Die türkis-grüne Regierung hat die Verhandlungen für ihr Prestigeprojekt, eine ökosoziale Steuerreform, am Sonntagvormittag abgeschlossen. Dazu zählt die Steigerung des Kinderbonus von 1500 auf 2000 Euro. Insgesamt soll die Steuerreform eine Entlastung von 18 Milliarden Euro bis 2025 bringen.

„Wir führen eine  CO2 -Steuer ein, mit 30 Euro pro Tonne“, kündigt Bundeskanzler Sebastian Kurz (ÖVP) an. Ab 2022 müssen die Österreicher für das Autofahren und Heizen eine CO2-Steuer bezahlen. Der Startpreis von 30 Euro bedeutet, dass der Liter Treibstoff zunächst um rund 8 Cent pro Liter teurer wird. Diese Steuer soll sukzessive im Jahresabstand steigen: 2023 auf 35 Euro, 2024 auf 45 Euro und ab 2025 sind es 55 Euro pro Tonne (mit Energiepreisindex). Der Einstiegspreis beträgt 30 Euro pro Tonne und steigt dann ziemlich rasch Jahr für Jahr.

Derzeit fallen in Österreich jährlich 46 Millionen Tonnen CO2 an, die nicht unter den EU-Emissionshandel fallen. Bei einem CO2-Preis von 30 Euro bedeutet das Mehreinnahmen für den Staat in Höhe von knapp 1,4 Milliarden Euro.

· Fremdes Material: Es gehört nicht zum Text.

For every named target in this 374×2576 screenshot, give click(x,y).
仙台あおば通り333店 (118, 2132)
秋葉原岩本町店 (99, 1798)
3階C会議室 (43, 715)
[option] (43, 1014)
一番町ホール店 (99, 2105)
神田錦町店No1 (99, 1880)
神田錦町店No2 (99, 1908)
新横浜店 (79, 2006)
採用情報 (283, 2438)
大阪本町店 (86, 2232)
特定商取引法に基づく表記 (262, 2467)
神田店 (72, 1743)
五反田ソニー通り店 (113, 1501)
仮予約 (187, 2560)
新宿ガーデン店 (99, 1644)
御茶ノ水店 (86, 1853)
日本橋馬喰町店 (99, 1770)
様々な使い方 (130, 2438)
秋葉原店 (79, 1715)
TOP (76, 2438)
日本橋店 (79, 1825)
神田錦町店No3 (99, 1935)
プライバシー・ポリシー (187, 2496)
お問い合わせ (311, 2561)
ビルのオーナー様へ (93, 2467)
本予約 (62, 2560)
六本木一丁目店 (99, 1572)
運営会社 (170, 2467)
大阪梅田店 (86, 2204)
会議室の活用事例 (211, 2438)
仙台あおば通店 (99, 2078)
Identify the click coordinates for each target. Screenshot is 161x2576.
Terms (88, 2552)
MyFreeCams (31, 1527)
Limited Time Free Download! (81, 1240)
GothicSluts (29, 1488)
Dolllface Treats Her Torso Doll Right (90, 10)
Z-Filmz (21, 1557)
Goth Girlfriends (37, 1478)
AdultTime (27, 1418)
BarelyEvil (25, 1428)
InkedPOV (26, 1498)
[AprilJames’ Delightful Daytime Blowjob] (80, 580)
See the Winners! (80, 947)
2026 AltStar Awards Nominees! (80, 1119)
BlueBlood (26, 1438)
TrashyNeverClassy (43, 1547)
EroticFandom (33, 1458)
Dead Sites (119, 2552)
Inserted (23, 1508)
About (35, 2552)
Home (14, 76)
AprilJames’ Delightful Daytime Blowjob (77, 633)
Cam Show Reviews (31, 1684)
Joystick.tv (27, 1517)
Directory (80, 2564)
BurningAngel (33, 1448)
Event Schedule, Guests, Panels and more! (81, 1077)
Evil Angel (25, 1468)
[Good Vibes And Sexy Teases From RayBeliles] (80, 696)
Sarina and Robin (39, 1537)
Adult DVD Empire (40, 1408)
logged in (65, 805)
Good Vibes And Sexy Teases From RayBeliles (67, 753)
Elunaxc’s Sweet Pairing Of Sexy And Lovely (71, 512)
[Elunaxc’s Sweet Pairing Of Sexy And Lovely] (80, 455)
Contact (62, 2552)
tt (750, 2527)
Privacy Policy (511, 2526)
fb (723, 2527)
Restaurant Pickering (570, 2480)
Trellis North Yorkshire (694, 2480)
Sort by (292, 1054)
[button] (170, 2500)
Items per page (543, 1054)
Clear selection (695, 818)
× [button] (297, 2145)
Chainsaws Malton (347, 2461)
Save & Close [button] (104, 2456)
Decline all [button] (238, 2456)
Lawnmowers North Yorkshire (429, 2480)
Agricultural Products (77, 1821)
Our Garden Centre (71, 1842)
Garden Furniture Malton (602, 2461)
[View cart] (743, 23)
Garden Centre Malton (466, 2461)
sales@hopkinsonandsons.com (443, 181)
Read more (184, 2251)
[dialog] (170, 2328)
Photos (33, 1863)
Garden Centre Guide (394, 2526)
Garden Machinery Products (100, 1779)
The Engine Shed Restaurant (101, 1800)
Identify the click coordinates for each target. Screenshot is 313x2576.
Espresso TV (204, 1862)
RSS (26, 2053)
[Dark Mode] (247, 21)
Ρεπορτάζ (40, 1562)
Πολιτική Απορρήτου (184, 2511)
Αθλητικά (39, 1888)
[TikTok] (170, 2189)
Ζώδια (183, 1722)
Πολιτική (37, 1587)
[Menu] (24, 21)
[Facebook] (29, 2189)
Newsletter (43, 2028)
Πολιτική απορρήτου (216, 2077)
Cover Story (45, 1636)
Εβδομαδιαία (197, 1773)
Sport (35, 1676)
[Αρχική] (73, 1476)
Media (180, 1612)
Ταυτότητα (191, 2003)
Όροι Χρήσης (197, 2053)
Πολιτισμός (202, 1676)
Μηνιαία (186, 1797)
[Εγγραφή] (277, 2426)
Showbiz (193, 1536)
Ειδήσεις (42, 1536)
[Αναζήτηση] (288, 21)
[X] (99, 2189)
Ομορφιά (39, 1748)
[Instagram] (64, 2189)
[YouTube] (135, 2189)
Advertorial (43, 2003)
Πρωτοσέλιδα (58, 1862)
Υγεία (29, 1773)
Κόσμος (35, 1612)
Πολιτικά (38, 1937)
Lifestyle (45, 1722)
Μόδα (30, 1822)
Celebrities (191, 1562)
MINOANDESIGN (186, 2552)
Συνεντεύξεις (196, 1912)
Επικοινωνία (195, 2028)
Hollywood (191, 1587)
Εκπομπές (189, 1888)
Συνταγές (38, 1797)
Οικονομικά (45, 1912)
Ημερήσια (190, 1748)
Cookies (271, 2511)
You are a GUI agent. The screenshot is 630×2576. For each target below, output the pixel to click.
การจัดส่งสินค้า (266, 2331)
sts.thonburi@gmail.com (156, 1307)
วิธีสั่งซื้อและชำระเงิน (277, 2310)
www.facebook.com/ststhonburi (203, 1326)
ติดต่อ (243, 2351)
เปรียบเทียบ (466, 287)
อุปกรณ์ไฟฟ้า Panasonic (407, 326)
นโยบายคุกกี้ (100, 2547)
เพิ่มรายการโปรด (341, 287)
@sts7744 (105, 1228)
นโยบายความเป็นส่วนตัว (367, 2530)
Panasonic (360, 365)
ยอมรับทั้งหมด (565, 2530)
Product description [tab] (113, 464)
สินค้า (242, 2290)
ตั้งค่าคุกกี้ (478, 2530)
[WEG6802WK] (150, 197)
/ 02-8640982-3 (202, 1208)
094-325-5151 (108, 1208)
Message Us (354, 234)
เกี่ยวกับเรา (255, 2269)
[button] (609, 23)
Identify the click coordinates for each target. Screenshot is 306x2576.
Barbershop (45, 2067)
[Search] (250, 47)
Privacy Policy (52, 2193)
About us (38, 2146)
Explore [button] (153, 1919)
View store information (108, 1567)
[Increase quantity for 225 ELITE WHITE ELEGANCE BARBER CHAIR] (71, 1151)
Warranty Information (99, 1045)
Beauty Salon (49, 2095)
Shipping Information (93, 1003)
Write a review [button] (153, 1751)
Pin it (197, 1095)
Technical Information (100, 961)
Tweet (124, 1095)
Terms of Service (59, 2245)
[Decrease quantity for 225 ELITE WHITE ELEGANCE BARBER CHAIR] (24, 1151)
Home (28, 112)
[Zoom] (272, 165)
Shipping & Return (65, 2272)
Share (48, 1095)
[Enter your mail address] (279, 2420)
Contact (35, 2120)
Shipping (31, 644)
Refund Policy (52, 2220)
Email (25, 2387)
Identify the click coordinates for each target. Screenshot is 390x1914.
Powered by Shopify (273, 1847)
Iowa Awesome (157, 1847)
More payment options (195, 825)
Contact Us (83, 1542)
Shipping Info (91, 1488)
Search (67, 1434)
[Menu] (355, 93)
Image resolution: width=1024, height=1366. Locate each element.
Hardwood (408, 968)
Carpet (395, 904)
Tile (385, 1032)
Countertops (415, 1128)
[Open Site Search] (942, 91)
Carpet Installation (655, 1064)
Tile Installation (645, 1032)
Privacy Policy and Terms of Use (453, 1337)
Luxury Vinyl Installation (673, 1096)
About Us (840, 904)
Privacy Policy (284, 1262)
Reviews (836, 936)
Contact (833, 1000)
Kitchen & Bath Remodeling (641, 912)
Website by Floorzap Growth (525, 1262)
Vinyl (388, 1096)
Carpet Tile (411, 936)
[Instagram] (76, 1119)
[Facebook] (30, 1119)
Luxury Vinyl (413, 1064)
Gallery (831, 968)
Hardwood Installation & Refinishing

Auf der anderen Seite wird es Entlastungsmaßnahmen geben. Hier soll es einen Unterschied zwischen urbanem und ländlichen Raum geben, als regionaler Klimabonus. „Ab 2022 geht es los“ und die Maßnahmen werden stufenweise eingeführt, bis zum Ende der Legislaturperiode, führt er weiter aus: Wer gut an den öffentlichen Verkehr angebunden ist, kann leichter auf das Auto verzichten als viele Pendler auf dem Land.

In Summe sollen die Entlastungen bis 2025 18 Milliarden Euro
betragen, rechnete die Regierung am Sonntag vor. Die geplante
Senkung der Lohnsteuer erfolgt stufenweise: Die 2. Einkommensstufe wird von 35 auf 30 Prozent ab Juli 2022 gesenkt, die 3. Einkommensteuerstufe von 42 auf 40 Prozent ab Juli 2023. Für kleine Einkommen werden die Krankenversicherungsbeiträge gesenkt. Der Familienbonus wird von 1500 auf 2000 Euro pro Kind und Jahr ab 1. Juli 2022 angehoben.

Vizekanzler Werner Kogler (Grüne): „Es wurde nicht nur an den Schrauben gedreht, sondern auch neue hinzugefügt“, sagt er ein. „Es ist das neue Denken“, erklärt er und sagt, dass alles was die Zukunft belastet und beschädigt, bekommt einen Preis und werde teurer. Das sei „ein großes Rad“, das hinzugefügt wurde.

Klimagünstiges Verhalten wird belohnt

Österreich sei das erste Land, das CO2 einen Preis gebe: „Auch wenn noch nicht alles abgebildet ist, handelt es sich hier um einen entscheidenden Schritt und ein Umdenken. Der CO2-Preis fließt als regionaler Klimabonus an die Bevölkerung zurück. Diese Bepreisung beginnt mit dem 1. Juli 2022. Es wird vier Stufen geben: 100 Euro, 133 Euro, 167 Euro und 200 Euro pro Jahr. Für Kinder gibt es einen Aufschlag von 50 Prozent auf den "regionalen Klimabonus".

Man müsse die Steuerreform als Systemreform verstehen. „Wenn es besonders klimaschädlich ist, kann es schon sein, dass man am Ende drauf zahlt“, aber man müsse sich auch fragen, wie das Geld durch diese Reform wieder zurückkomme. „Wer das Klima schützt, darf nicht der Dumme bleiben.“ 

Förderungen sind auch für den Ausstieg aus Öl- und Gasheizungen sowie thermische Sanierungen vorgesehen. Auf das erwartete Aus für das Dieselprivileg - also die niedrigere Mineralölsteuer auf Diesel im Vergleich mit Benzin - konnten sich die Regierungsparteien offenbar nicht einigen.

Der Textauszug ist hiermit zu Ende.